The hearing committee determined that the physician's license should be suspended for one year. However, this was stayed. The committee determined that he possessed the necessary medical skills to continue practice, as long as safeguards were put into place to monitor the pre-operative phase of his cases. He was given probation for five years.

The orthopedic surgeon in these cases repeatedly failed to verify and confirm discrepancies in X-rays and other clinical information including patient history supplied by the patient or a family member. The standard of practice of a reasonable and prudent orthopedic physician would have been to order additional X-rays to resolve any discrepancies before beginning surgery. In the case in which the nurse prepped the wrong knee, the hearing committee determined that confirmation of the correct surgical site is ultimately the responsibility of the surgeon.

In all three cases, the physician failed to perform appropriate examination of his patients, which would have resolved each discrepancy. He didn't review X-rays, MRIs or patient charts before surgery. A great concern in the case against this physician was the prior wrong-site surgeries. In all three cases against the surgeon, there were discrepancies between histories of patient and their families and X-rays. Having performed wrong site surgery in the first case, the hearing committee determined he should have put a plan in place to resolve any discrepancy in future surgeries.

Joint Commission standards The mistakes this physician made could have been prevented by the Joint Commission's Universal Protocol to prevent wrong-site, wrong-patient and wrong-procedure surgery. You should have a pre-operative verification process that includes:

  • marking the surgical site with permanent marker (some facilities write "yes" on the correct site and "no" on the incorrect site);
  • verifying the correct surgery and correct surgical site with the patient or a family member;
  • plans to resolve surgical site inconsistencies;
  • surgeon involvement in an informed consent process that describes the surgical procedure and the site of the surgery;
  • use of consistent, simple language for site verification;
  • comparison of the surgical chart with office records and tests such as X-rays or MRIs;
  • time out before the start of surgery, in which each member of the surgical team identifies the surgical site (extremely important in surgeries with more than one surgeon or multiple procedures); and
  • a process for reporting of wrong-site surgery, which should include root-cause analysis and a plan to prevent the error from occurring again.

The medical literature suggests that surgical facilities develop and implement improved standards to prevent future wrong-site surgeries. Some facilities use a bar coding system to identify patients and surgical procedures. In addition to marking the surgical site with a permanent marker, some facilities also use adhesive labels to verify the site of the surgery.

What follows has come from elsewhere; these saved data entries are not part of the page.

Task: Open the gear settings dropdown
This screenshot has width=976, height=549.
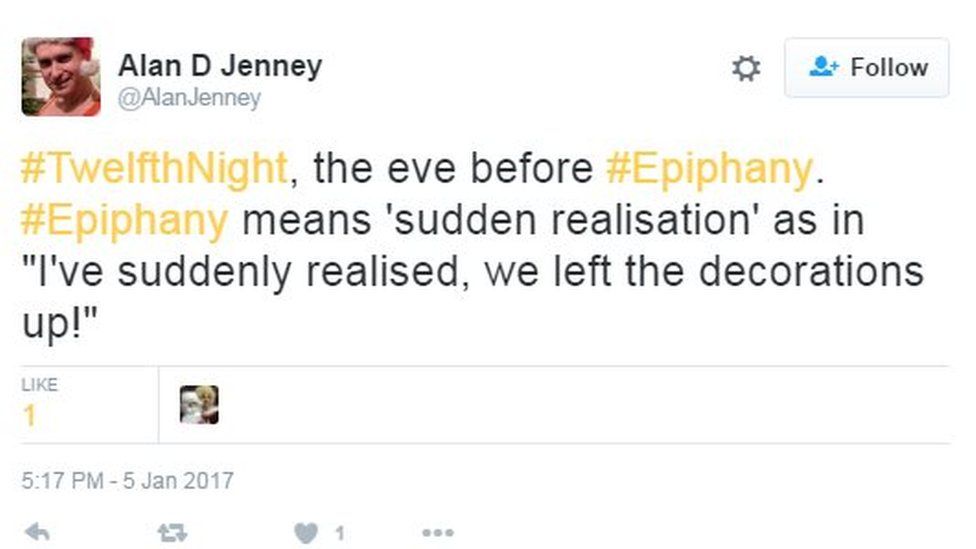Action: (x=746, y=68)
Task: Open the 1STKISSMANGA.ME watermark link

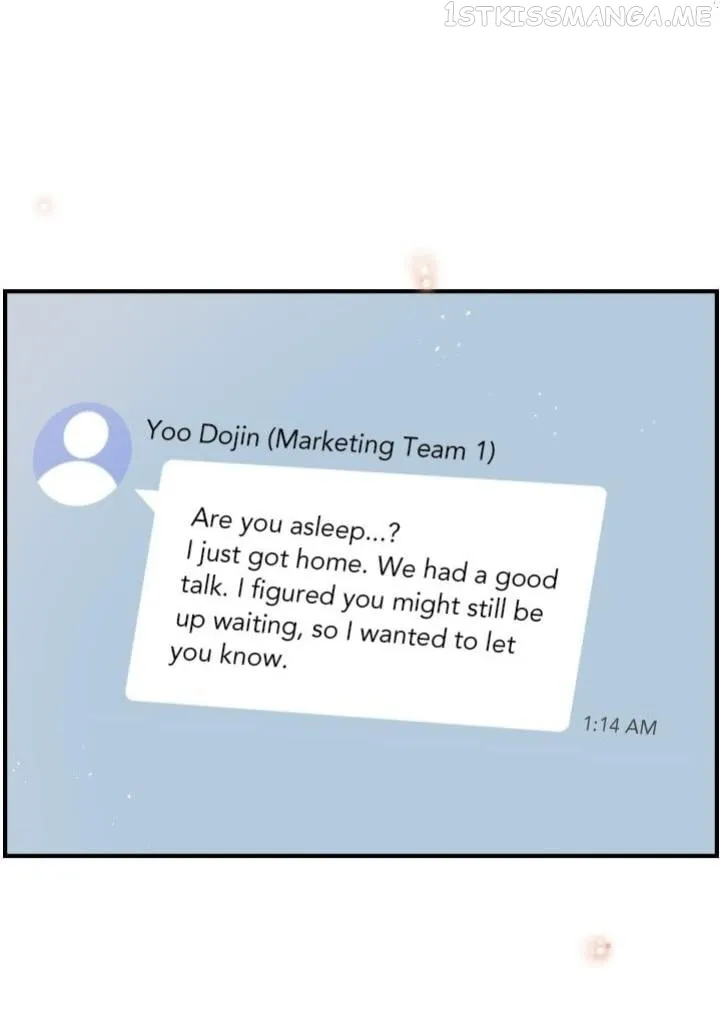Action: point(578,14)
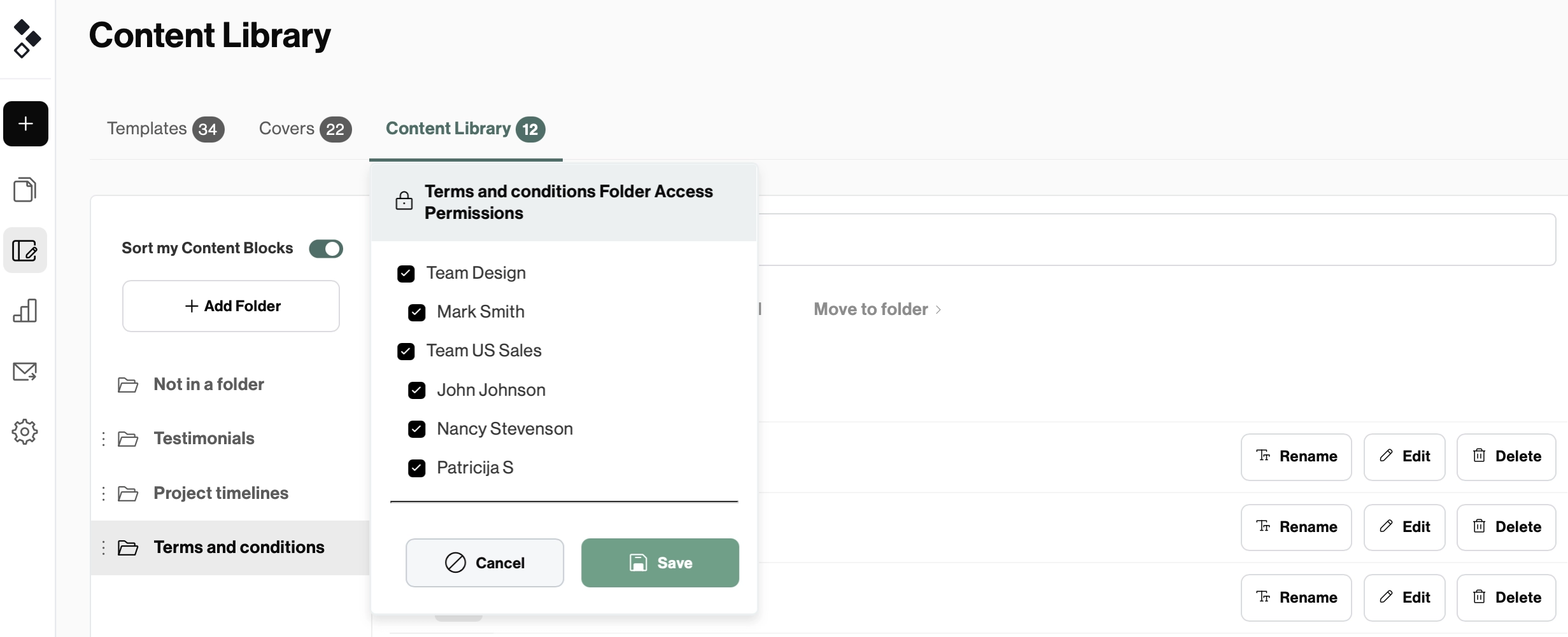1568x637 pixels.
Task: Switch to the Templates tab
Action: tap(165, 129)
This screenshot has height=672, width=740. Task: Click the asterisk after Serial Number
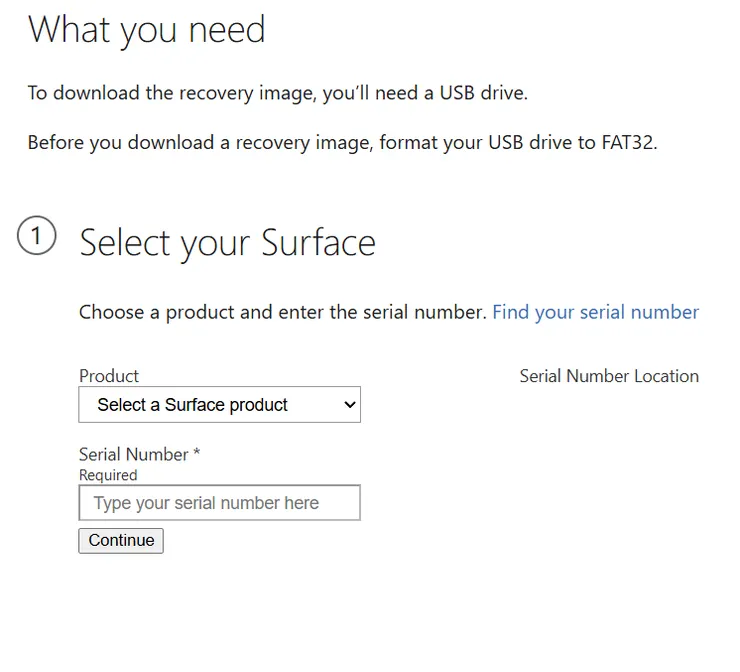[197, 454]
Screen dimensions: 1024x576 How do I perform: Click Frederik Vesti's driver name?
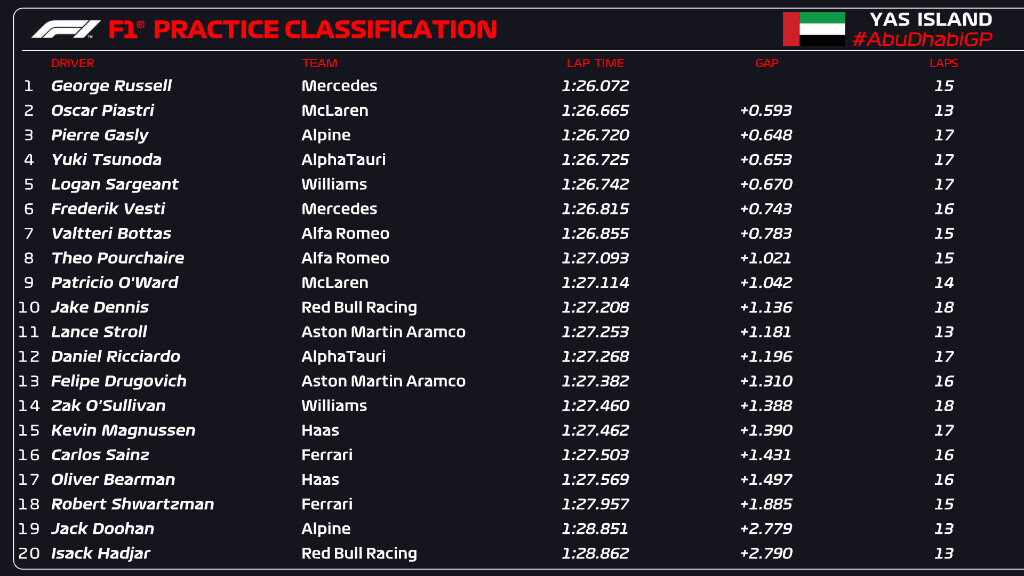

Larger issues revealed These cases illuminate several systematic problems in our country's healthcare structure. When physicians fail to follow standards of practice, errors can — and will — occur, as seen with the three patients who suffered wrong-site surgeries. In addition, the fact that physicians practice in more than one facility can contribute to multiple wrong-site surgeries performed by a single surgeon. With no standard of tracking physicians' and nurses' practice issues, it's easy for them to hide or fail to disclose errors, leaving healthcare facilities vulnerable to malpractice lawsuits.

It doesn't need to be this way. Creating and enforcing policies and procedures to prevent medical errors at your facility is the best way to ensure patient safety and your best defense against malpractice lawsuits.